_Source material_
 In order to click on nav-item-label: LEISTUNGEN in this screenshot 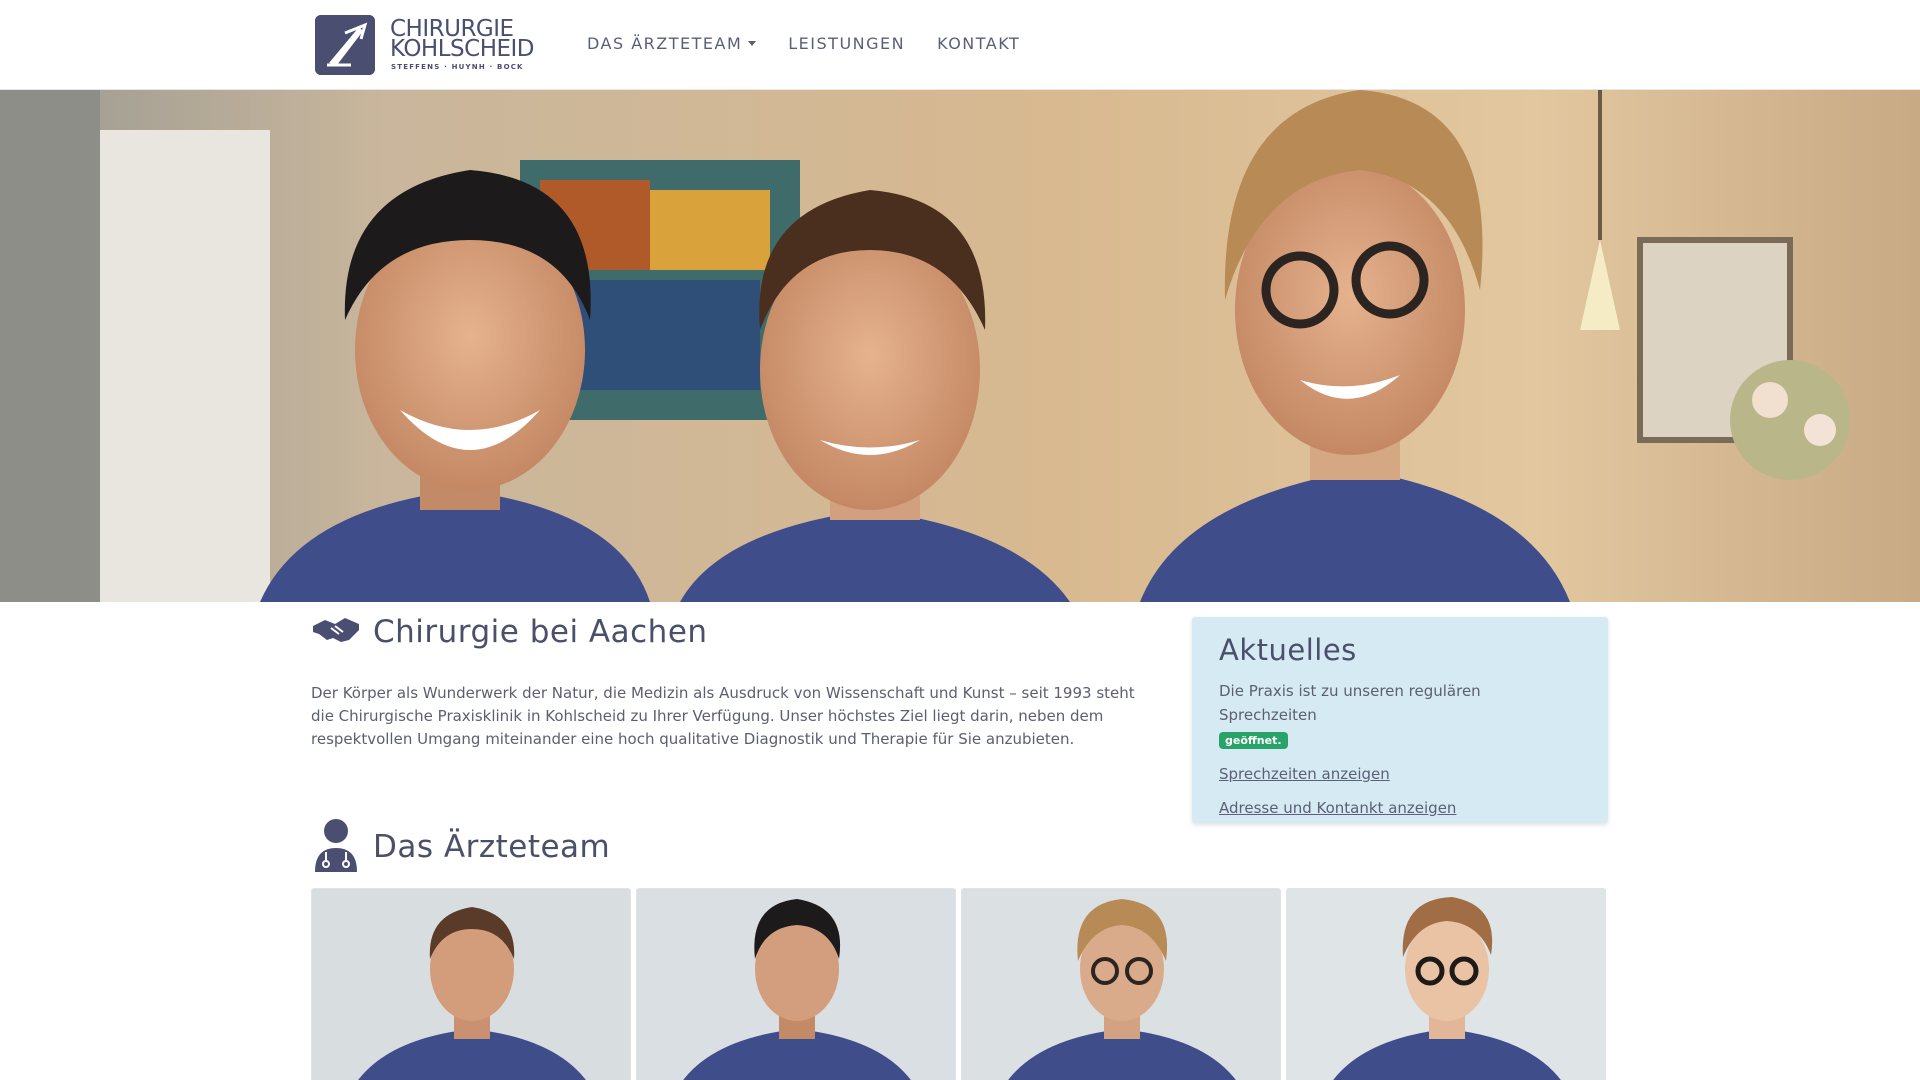, I will do `click(847, 44)`.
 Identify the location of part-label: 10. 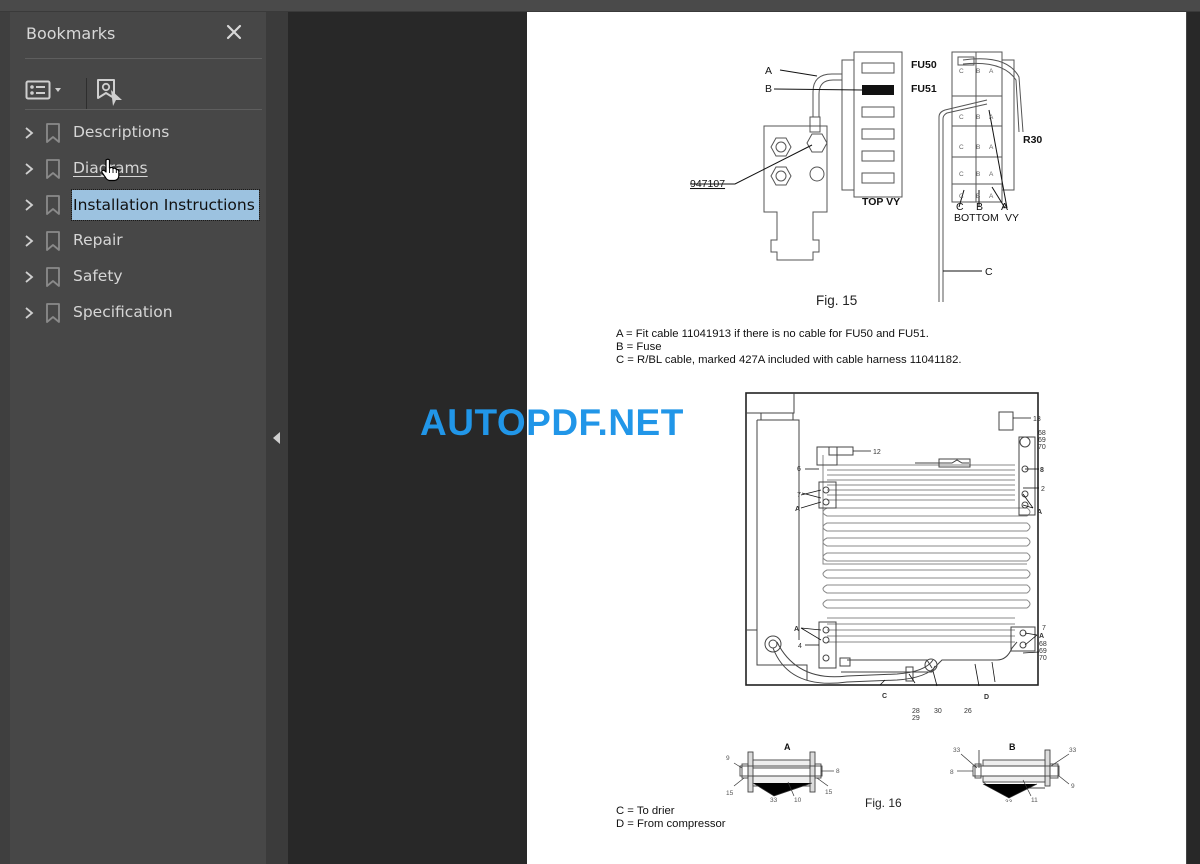
(798, 800).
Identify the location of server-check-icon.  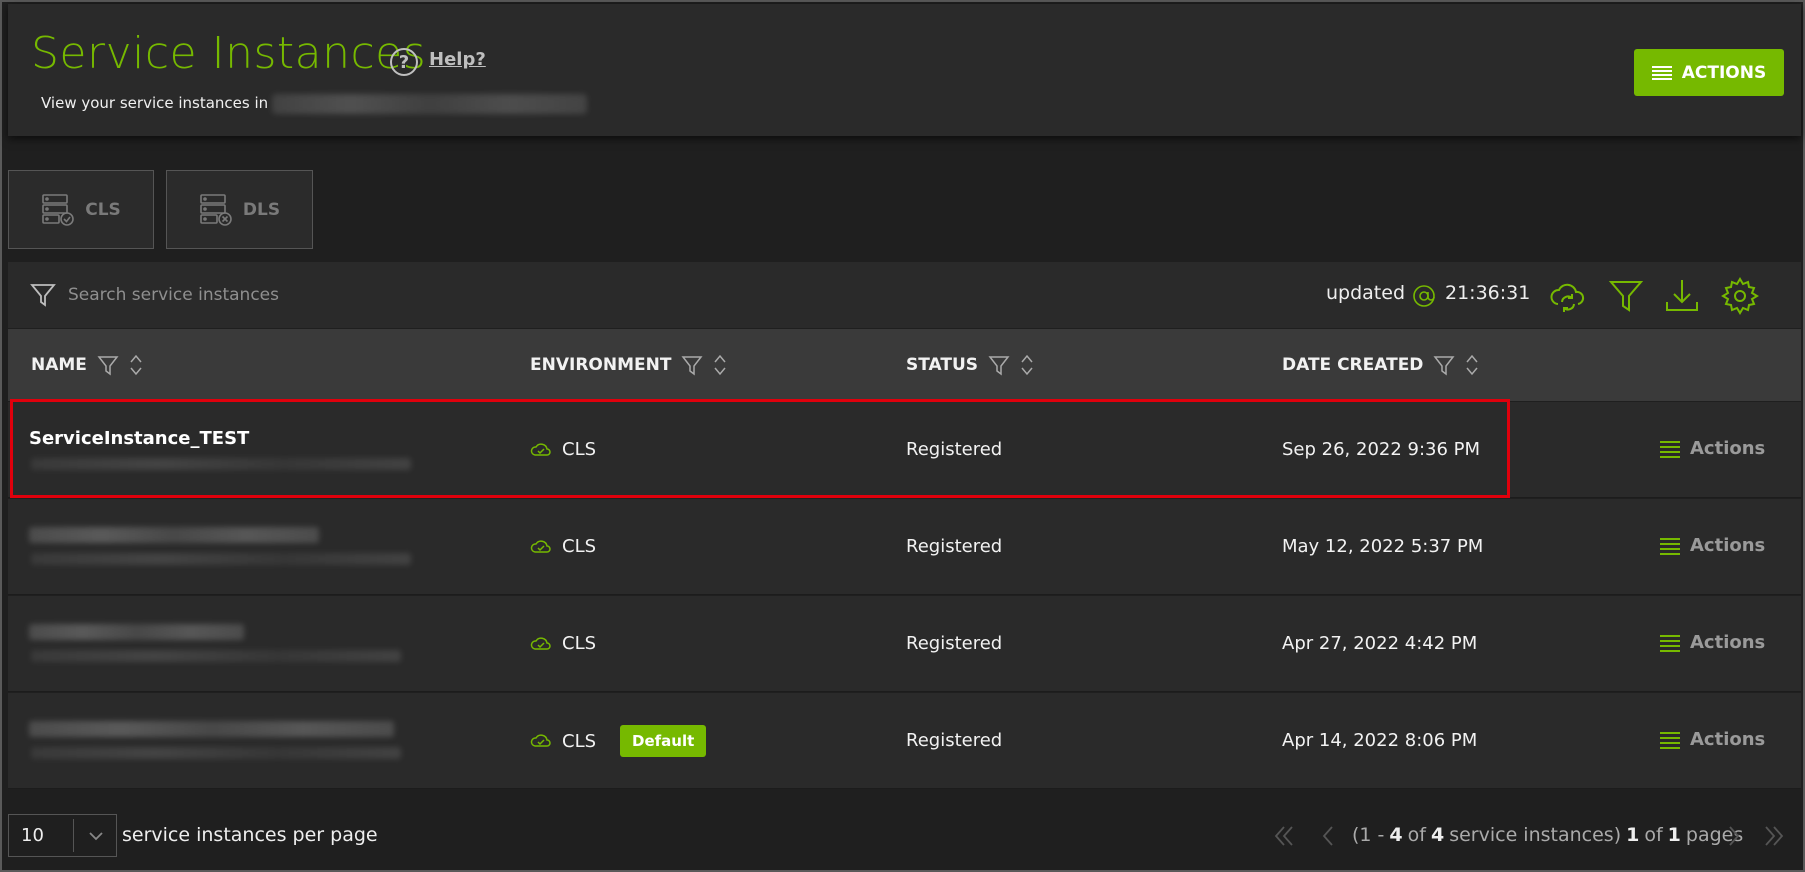
(58, 210).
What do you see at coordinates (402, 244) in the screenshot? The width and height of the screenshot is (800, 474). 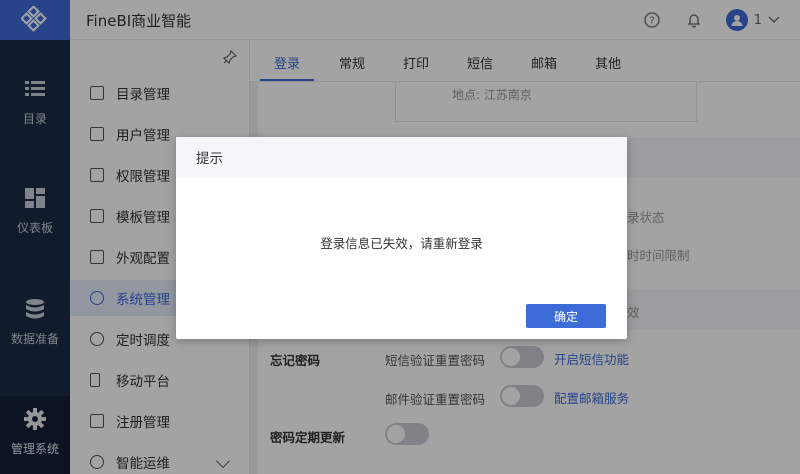 I see `dialog-message: 登录信息已失效，请重新登录` at bounding box center [402, 244].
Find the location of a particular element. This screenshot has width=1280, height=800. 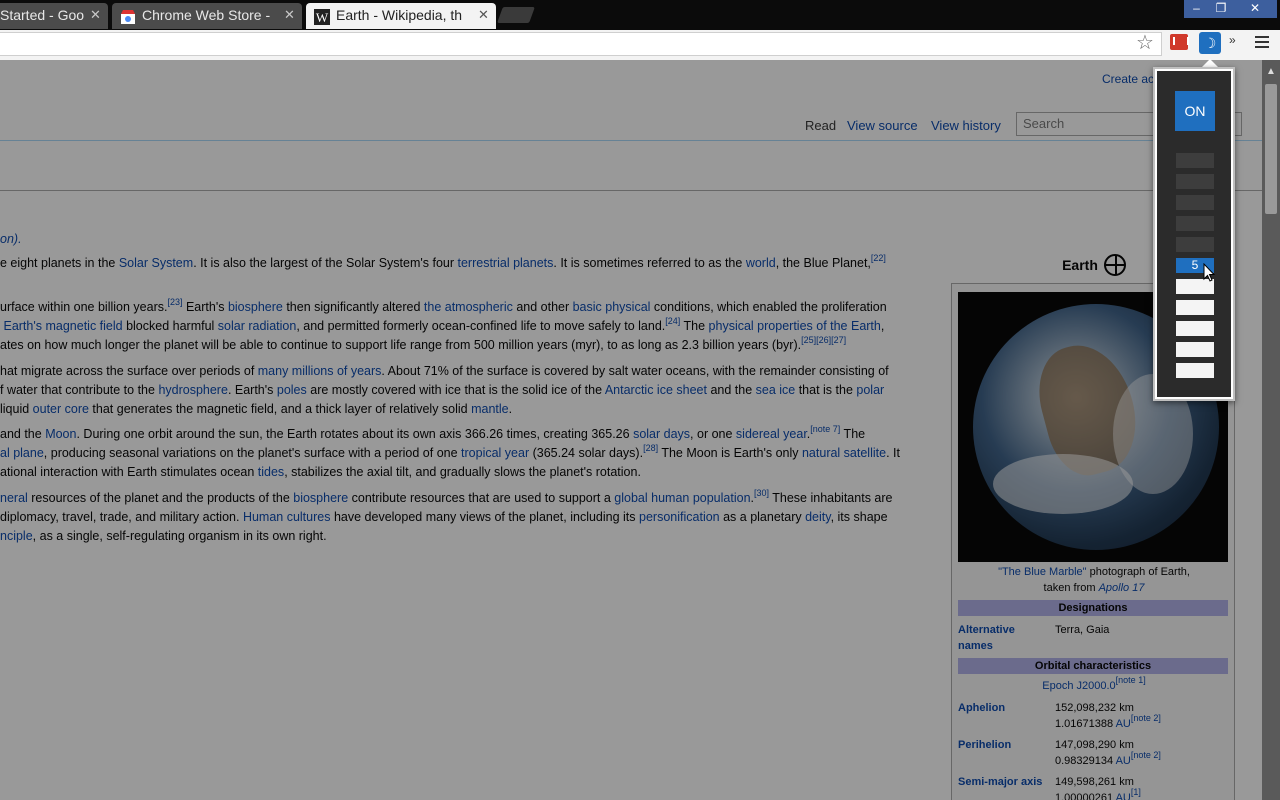

toggle-on-button: ON is located at coordinates (1195, 111).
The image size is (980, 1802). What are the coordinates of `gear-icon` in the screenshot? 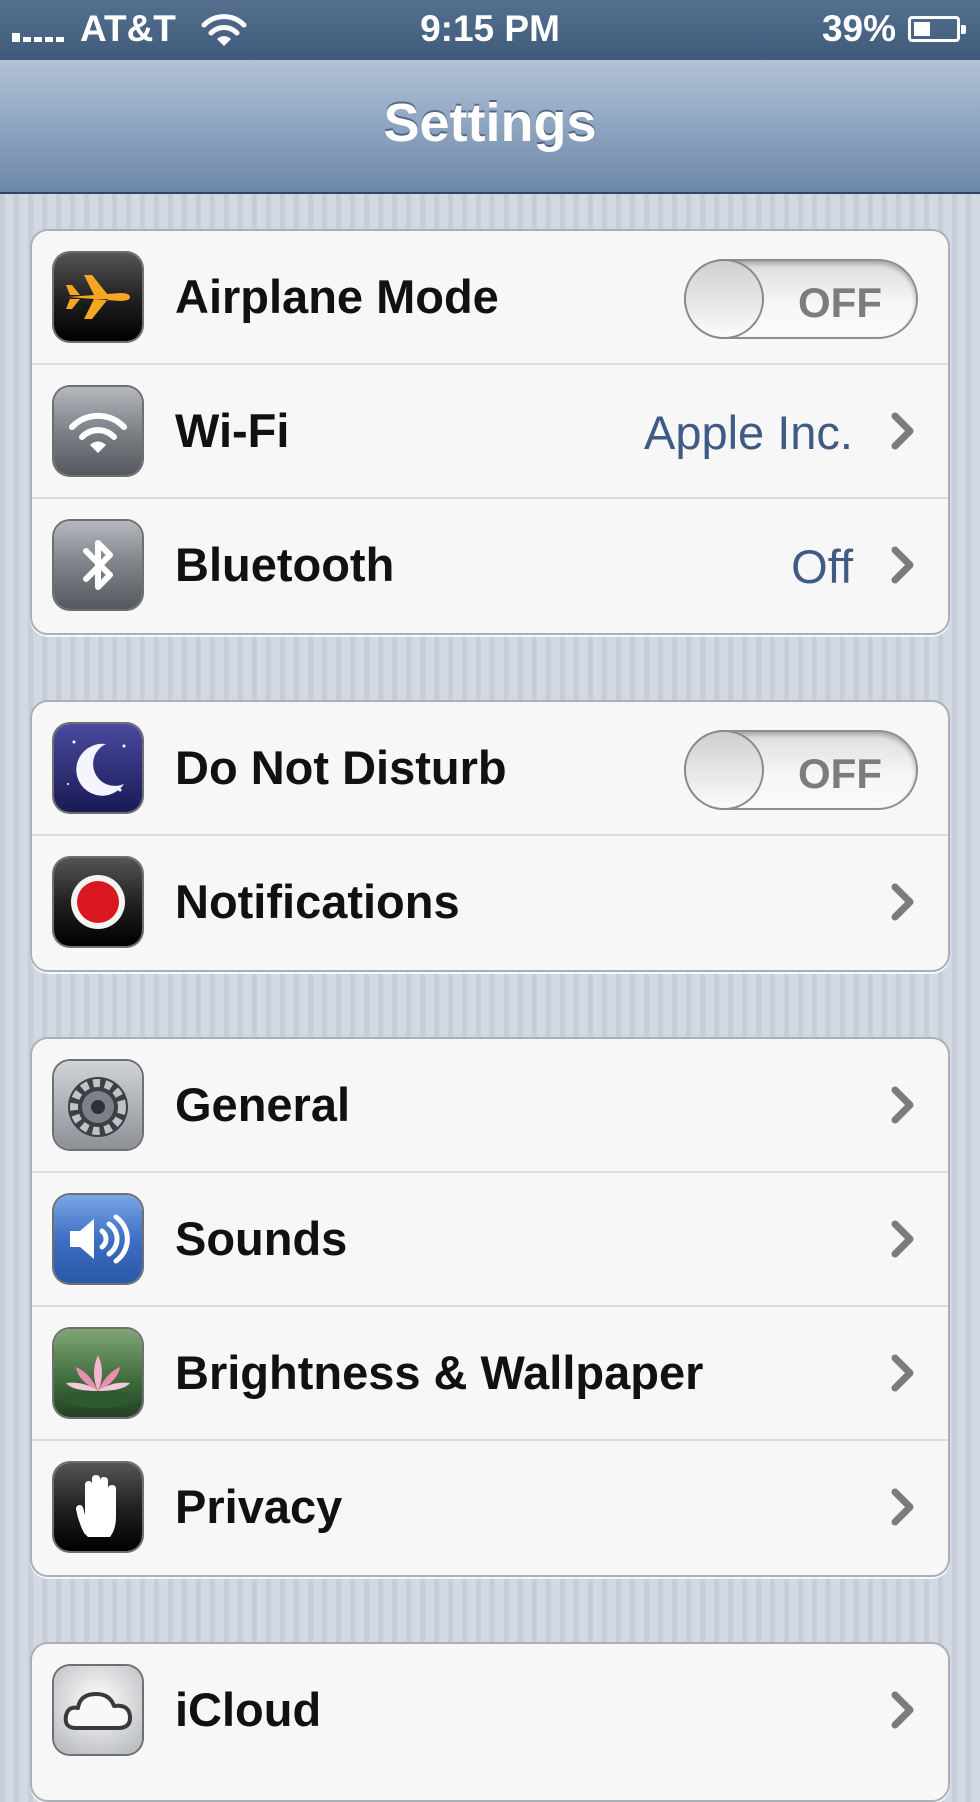 It's located at (98, 1105).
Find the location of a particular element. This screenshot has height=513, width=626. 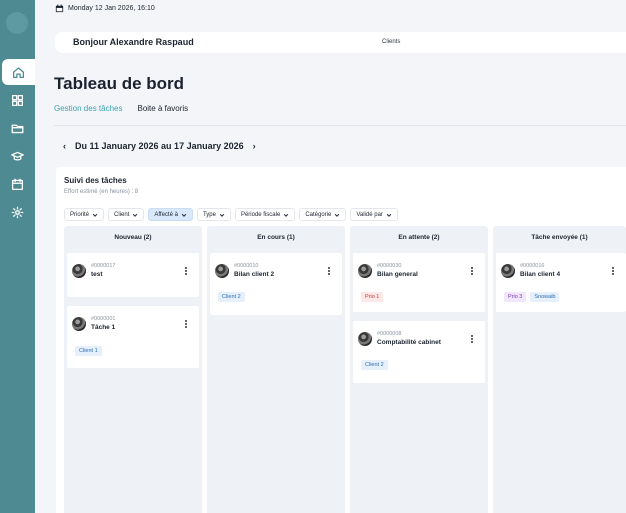

task-card: #0000008 Comptabilité cabinet Client 2 is located at coordinates (419, 352).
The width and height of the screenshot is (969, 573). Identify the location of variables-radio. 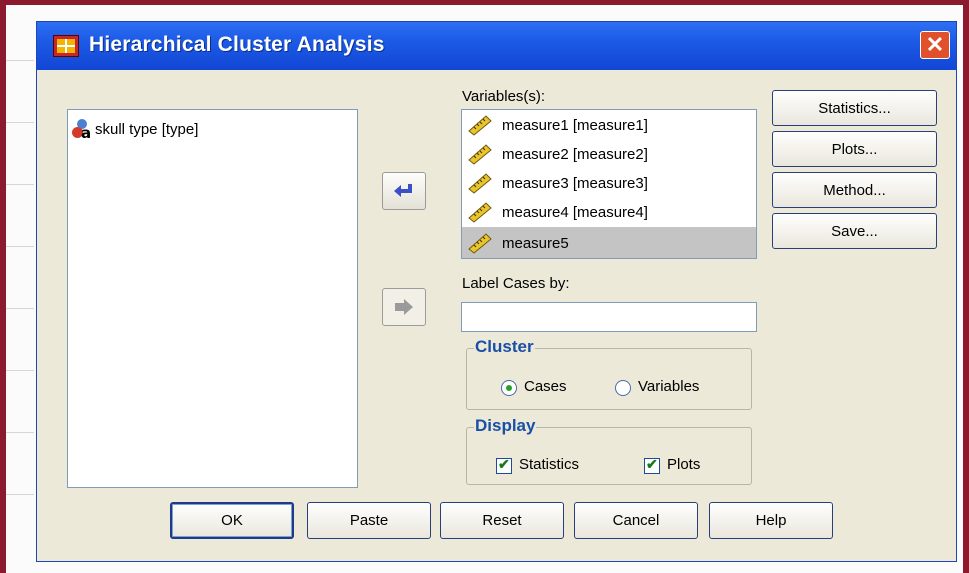
(623, 388).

_Assignment_
Starting with the line that contains "The width and height of the screenshot is (969, 573)." and going on through the end of the records, output each line as a row of a Markdown table with the columns Row and Line. Skip blank lines and leave the pictures out.

_Task output_
| Row | Line |
|---|---|
| 1 | The width and height of the screenshot is (969, 573). Identify the location of variables-radio.  |
| 2 | (623, 388). |